Isis Ends Program, Still Has Options For Rheumatoid Arthritis Drug

Xconomy San Diego — 

Wall Street showed little reaction today after Carlsbad, CA-based Isis Pharmaceuticals (NASDAQ: ISIS) said it would halt development of its antisense drug ISIS-CRPRx for treating rheumatoid arthritis. Isis shares lost 58 cents, or slightly less than 2 percent, in regular trading today, closing at $28.65 a share.

Isis said data from a mid-stage trial of the same drug for treating atrial fibrillation (an irregular heartbeat) is expected in the first half of 2014, and Isis would continue to test the drug in other diseases.

In a statement today, Isis reported results of a mid-stage clinical trial of 51 rheumatoid arthritis patients who had chronically elevated levels of C-reactive protein (CRP), which is strongly associated with numerous inflammatory and cardiovascular diseases. Isis said its treatment reduced CRP levels by as much as 67 percent, but the overall improvements in rheumatoid arthritis symptoms were not statistically significant in comparison to a placebo group.

The company statement quotes Richard Geary, an Isis senior vice president of development, as saying, “We are pleased with the consistency of CRP lowering across all of our clinical studies, but we are disappointed that we did not see a greater impact on RA [rheumatoid arthritis] symptoms in these patients.”

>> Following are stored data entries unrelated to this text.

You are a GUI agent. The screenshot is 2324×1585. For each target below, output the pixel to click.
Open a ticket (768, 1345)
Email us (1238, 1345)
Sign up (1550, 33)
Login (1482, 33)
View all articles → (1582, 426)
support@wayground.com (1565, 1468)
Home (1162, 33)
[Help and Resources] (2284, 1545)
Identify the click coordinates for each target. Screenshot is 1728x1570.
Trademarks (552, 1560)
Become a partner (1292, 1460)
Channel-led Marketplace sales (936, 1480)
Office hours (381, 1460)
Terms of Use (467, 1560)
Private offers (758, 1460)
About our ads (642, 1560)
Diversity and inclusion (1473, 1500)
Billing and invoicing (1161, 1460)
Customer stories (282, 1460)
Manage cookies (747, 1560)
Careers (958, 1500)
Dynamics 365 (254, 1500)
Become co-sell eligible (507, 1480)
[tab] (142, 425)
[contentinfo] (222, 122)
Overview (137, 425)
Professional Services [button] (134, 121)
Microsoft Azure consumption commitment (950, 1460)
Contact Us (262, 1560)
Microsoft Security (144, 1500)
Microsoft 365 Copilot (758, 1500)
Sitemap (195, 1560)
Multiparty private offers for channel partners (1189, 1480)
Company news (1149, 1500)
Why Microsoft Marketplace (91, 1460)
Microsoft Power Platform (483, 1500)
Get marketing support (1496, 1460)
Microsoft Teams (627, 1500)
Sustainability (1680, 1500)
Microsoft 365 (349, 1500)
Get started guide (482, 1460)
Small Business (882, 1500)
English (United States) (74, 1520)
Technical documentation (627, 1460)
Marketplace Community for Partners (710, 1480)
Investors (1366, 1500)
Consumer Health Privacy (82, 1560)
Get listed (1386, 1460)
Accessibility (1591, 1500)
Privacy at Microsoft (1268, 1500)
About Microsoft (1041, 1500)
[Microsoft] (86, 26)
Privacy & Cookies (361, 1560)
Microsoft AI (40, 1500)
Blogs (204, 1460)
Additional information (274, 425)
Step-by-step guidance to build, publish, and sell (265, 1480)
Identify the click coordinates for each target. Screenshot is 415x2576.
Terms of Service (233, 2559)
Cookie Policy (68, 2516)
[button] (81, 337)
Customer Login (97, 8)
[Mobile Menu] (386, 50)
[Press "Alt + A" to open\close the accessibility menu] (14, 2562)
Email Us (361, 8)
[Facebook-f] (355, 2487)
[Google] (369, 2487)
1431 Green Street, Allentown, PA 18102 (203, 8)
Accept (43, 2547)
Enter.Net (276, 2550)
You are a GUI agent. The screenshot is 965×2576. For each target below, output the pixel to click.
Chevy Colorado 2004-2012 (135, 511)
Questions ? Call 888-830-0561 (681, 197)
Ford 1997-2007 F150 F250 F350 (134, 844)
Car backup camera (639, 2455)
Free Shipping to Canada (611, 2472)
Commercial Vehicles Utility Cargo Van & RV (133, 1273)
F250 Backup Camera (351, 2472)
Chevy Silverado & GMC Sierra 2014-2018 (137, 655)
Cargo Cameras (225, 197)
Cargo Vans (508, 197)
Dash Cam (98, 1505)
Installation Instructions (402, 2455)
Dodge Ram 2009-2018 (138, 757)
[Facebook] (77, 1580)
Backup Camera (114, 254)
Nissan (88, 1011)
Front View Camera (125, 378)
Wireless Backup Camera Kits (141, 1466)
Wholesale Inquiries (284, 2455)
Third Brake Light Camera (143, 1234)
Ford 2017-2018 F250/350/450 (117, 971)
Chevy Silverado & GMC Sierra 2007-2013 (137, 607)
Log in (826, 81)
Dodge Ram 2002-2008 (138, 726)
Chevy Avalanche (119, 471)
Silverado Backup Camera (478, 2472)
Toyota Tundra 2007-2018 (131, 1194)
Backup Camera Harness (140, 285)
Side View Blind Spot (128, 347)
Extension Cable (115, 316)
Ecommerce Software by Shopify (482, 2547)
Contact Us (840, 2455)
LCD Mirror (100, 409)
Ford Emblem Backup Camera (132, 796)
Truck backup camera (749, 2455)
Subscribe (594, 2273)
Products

Isis said study patients who were treated with the Isis drug “achieved substantial, dose-dependent reductions in CRP early in treatment [and] that were prolonged through the treatment process,” as well as improvements in the symptoms of rheumatoid arthritis. The improvements correlated with reductions in CRP, but were not sufficiently greater than improvements observed in the placebo groups to justify further development of the drug for rheumatoid arthritis, Isis said.

The treatment uses Isis’s proprietary “antisense” technology, which is intended to prevent a mutated gene from producing disease-causing proteins by binding to messenger RNA molecules during protein synthesis.